Suicide Kings is a no-loss ERC1155 game where players vote to win interest generated in Compound Finance. Burning (suiciding) a KING enables a quadratic vote (QV). While fun and engaging, the game also tests a method for reducing sybil attacks in QV while maintaining anonymity.

Suicide Kings

Created At

HackMoney

Project Description

Note: In our GitHub we have a 3-page concept note that delves more deeply into Non-Fungible Governance and using a game to test it. We have put the most relevant information here, but for a more thorough understanding, we recommend reading the Non-Fungible Governance.pdf.

Suicide Kings is applied research into a theoretical crypto-economic primitive we’re calling Non-Fungible Governance. In traditional forms of Quadratic Voting and Liberal Radicalism users aggregate the degree of their preference by using money (i.e. buying votes or donating to a project). Non-Fungible Governance proposes a new way of aggregating preferences by capturing the Effort an individual gives to a community (e.g. voting, contributing to open source software, volunteering). Allowing communities to set the standard of what is considered Effort can greatly reduce the opportunity for Sybil Attacks. To sandbox and test Non-Fungible Governance in a low risk setting we created a game.

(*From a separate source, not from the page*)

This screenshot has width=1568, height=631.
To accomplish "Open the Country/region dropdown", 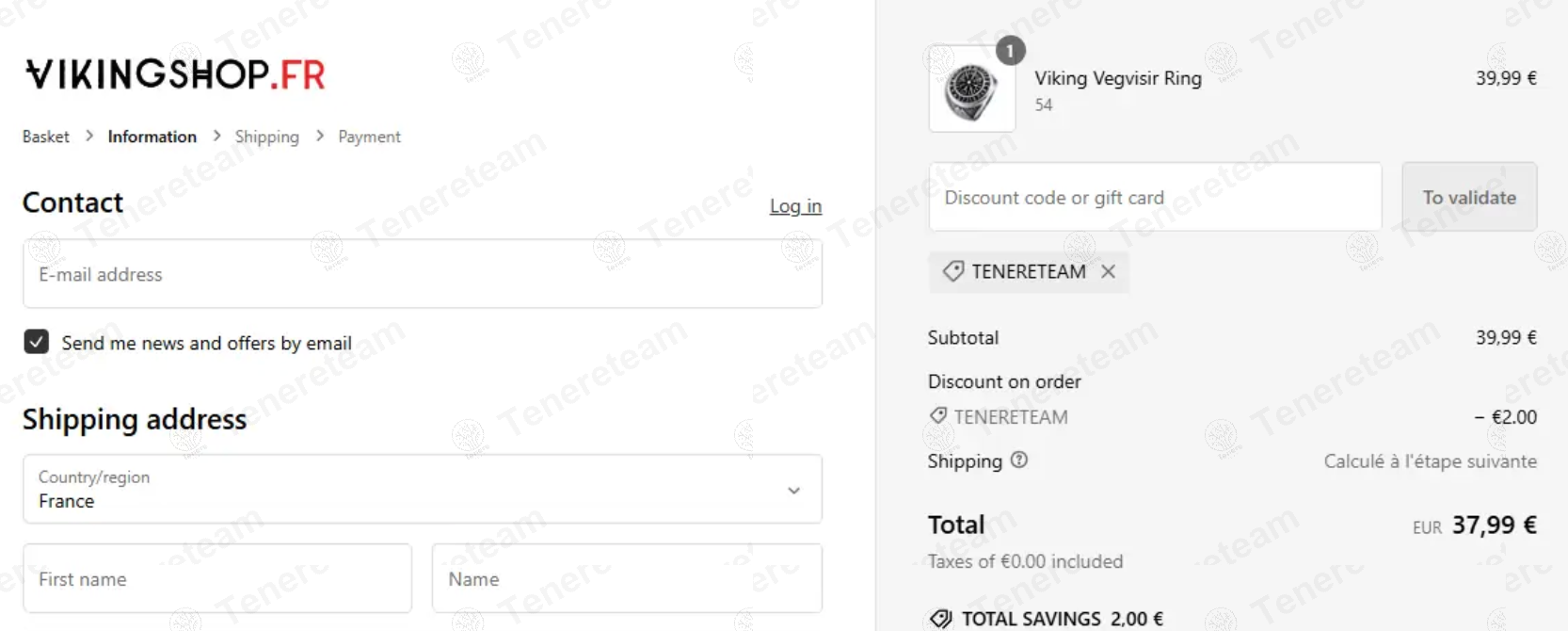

Suicide Kings is a “no-loss” game (e.g. PoolTogether) that uses Non-Fungible Governance in a fun and engaging way. Players have the goal of getting as much interest from the community pool as possible. They win interest by voting on how it is distributed (e.g. I vote on distributing it to my NFT types). They can level-up their NFTs by voting on which NFTs to give experience points. Voting is done in rounds over a discrete time period (e.g. every 12 hours) and interest / XP accumulate for the NFTs throughout the life of the game. Burning an NFT gives the player votes of the NFT’s level squared, hence the name Suicide Kings. When the NFT is burned the player is returned its value, both the original cost and the interest that it won.

So far we have run basic playtests with groups of 3 to 4 players and we have run games where 3 players band together to play hundreds of bots. Based on our several tests and iterations of the game, we believe there is promise for Non-Fungible Governance to reduce the opportunity for sybil attack. Non-Fungible Governance is also showing promise for saying something meaningful about collusion and how to create matching funds for public goods (i.e. The Henry George Theorem).

How it's Made

Paper Simulator

  • Uses Roll 20

  • Google Sheets

  • Google Forms

Our first iteration used the game simulator website Roll 20. We used this sandbox environment to rapidly prototype and test different rule sets.

Once the core mechanic of the game was set and the rules were balanced we used google spreadsheets and google forms to rapidly test what the game might be like on blockchain. We used spreadsheets to simulate wallets and a public ledger, we used a google form to simulate commit/reveal voting, and we used locked excel formulas to simulate the smart contract logic.

Simulator

  • Uses SWIFT/Docker:

An offline version of the game was implemented in Swift that allowed the team to simulate full game play-throughs, helping quickly test and iterate on the game’s design.This version of the game implements our final rule set (for more info. see How To Play.md in our GitHub repository).

The simulator can be used to test player vs. player games. In these a facilitator needs to input the choices that players make. The simulator can also be used to test player vs. bot games. This allowed us to test the impact a group of 3 players can have in the game when they are less than one percent of the total number of players.

We also were able to use algorithms and game mechanics from the simulator as a blueprint for our solidity smart contract implementation.

Dapp

  • Ethereum/Solidity/Truffle/Ganache-cli: Our smart contracts were written in solidity and deployed using Truffle migrations.

  • Open Zeppelin/ERC-1155 Multi-token-standard/Open Sea/Compound: We used various libraries, but primarily those provided by Open Zeppelin and Multi-token-standard. We also used some code from Open Sea to enable display/transfer of our 1155s on Open Sea (Rinkeby).

  • JavaScript/Node/React/Drizzle/Redux/MaterialUI/RimbleUI: Our web app consumed artifacts generated from truffle compilation of our smart contracts and exposed a React-based user interface. The Dapp also used Drizzle for managing the web3 provider and application state. We built several React Components that interacted with Drizzle and the deployed smart contracts on testnet.